MUMmer4

Rapidly align and compare whole genomes using MUMmer4 nucmer algorithm

Input

Job name

Reference Genome

Query Genome

10 credits

Output

Configure input settings, then click "Align Genomes"

What is MUMmer4?

MUMmer4 is a system for rapidly aligning large DNA sequences to one another. It excels at whole-genome comparisons, identifying structural differences, SNPs, and indels between a reference and query genome. The name "MUMmer" comes from Maximal Unique Matches (MUMs)—the exact sequence matches that anchor alignments.

MUMmer4 can find all 20 base pair maximal exact matches between two bacterial genomes (~5 million base pairs each) in about 20 seconds on a typical desktop computer. It handles everything from draft assemblies with hundreds of contigs to complete chromosomes spanning gigabases.

How does MUMmer4 work?

MUMmer4 uses a seed-and-extend approach via the nucmer algorithm. It first finds exact matching subsequences (anchors), then extends these into longer alignments that tolerate mismatches and gaps.

Suffix arrays for anchor finding

The core data structure is a suffix array, which enables rapid identification of all maximal exact matches between two sequences. MUMmer4 upgraded from a 32-bit suffix tree to a 48-bit suffix array, removing previous size limits. The theoretical limit is now 141 trillion base pairs.

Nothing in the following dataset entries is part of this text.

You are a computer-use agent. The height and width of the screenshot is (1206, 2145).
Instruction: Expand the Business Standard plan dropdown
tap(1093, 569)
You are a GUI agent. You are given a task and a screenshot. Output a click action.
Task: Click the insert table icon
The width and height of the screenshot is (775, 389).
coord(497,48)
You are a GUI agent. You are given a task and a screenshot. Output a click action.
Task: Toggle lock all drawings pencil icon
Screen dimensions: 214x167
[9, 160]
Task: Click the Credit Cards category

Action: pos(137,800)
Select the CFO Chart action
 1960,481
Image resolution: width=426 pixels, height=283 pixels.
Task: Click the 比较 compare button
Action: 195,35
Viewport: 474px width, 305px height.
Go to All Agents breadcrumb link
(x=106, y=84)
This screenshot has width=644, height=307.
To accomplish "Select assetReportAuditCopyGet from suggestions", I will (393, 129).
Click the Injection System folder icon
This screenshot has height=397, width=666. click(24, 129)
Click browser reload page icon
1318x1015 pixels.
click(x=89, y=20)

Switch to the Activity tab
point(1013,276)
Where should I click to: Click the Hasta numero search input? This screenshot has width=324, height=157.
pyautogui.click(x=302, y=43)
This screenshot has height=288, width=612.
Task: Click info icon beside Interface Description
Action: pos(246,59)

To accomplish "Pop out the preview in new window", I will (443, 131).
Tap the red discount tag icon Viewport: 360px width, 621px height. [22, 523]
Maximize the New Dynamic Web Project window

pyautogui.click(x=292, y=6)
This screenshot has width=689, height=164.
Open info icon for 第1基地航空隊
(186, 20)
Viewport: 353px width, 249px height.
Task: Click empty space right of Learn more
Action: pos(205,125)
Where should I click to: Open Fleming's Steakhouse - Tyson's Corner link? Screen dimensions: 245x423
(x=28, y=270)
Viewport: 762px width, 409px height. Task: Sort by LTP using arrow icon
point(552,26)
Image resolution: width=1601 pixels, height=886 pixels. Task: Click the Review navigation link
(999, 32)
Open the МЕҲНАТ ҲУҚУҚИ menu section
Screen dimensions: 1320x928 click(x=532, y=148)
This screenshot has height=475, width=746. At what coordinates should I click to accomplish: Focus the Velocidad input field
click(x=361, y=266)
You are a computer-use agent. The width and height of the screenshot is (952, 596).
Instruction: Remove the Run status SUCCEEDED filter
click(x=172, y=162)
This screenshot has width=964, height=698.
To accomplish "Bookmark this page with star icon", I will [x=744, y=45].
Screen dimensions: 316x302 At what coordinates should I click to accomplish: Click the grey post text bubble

For a match to serve as an anchor, it must be:

Maximal: Cannot be extended in either direction
Unique: Appears exactly once in both reference and query (in MUM mode)

Clustering and extension

Once anchors are found, MUMmer4 clusters nearby matches that appear in consistent order. Each cluster represents a potential alignment region. The algorithm then extends these clusters by allowing mismatches and gaps, producing the final alignments.

Match modes

MUM (default): Uses only matches that are unique in both reference and query. Fastest and most specific, but may miss alignments in repetitive regions.
MaxMatch: Uses all maximal matches regardless of uniqueness. Most sensitive for detecting all possible alignments, but slower and may produce spurious matches in repetitive sequences.
MUM Reference: Matches must be unique in the reference only. A middle ground that handles repetitive query sequences (like draft assemblies with duplicated contigs).

Alignment settings

Minimum match length

The minimum length of exact matches used as anchors (default: 20 bp). Lower values find more anchors and can detect alignments in divergent regions, but increase computation time and may produce false positive alignments. For closely related genomes (>95% identity), 20 bp works well. For more divergent comparisons, try 15 bp.

Minimum cluster length

Alignments shorter than this threshold are filtered out (default: 65 bp). This removes spurious short alignments that may result from random sequence similarity. Increase this value when comparing genomes with many repetitive elements.

Break length

How far the extension algorithm will look through a region of differences before stopping (default: 200 bp). Larger values can bridge over transposons or other insertions to merge alignments that would otherwise be separate. This is useful for highly rearranged genomes.

Maximum gap

The maximum gap allowed between adjacent matches within a cluster (default: 90 bp). Matches separated by more than this distance start a new cluster. Increase this for genomes with many small indels.

Strand selection

Both strands: Align query in both orientations (default). Required for detecting inversions.
Forward only: Query is aligned only in the same orientation as reference.
Reverse complement only: Query is aligned only in reverse complement orientation.

Output options

Show coordinates

Produces a table of all alignment regions with:

Reference and query start/end positions
Alignment lengths
Percent identity
Sequence names

This is the primary output for understanding genome structure and identifying rearrangements.

Extract SNPs

Runs show-snps to identify single nucleotide polymorphisms and small indels from the alignments. Each variant includes:

Position in reference and query
Reference and query bases (. indicates insertion/deletion)
Variant type (SNP or INDEL)

Minimum % identity filter

Excludes alignments below this identity threshold from the coordinates output. Useful for focusing on high-confidence alignments when comparing divergent genomes.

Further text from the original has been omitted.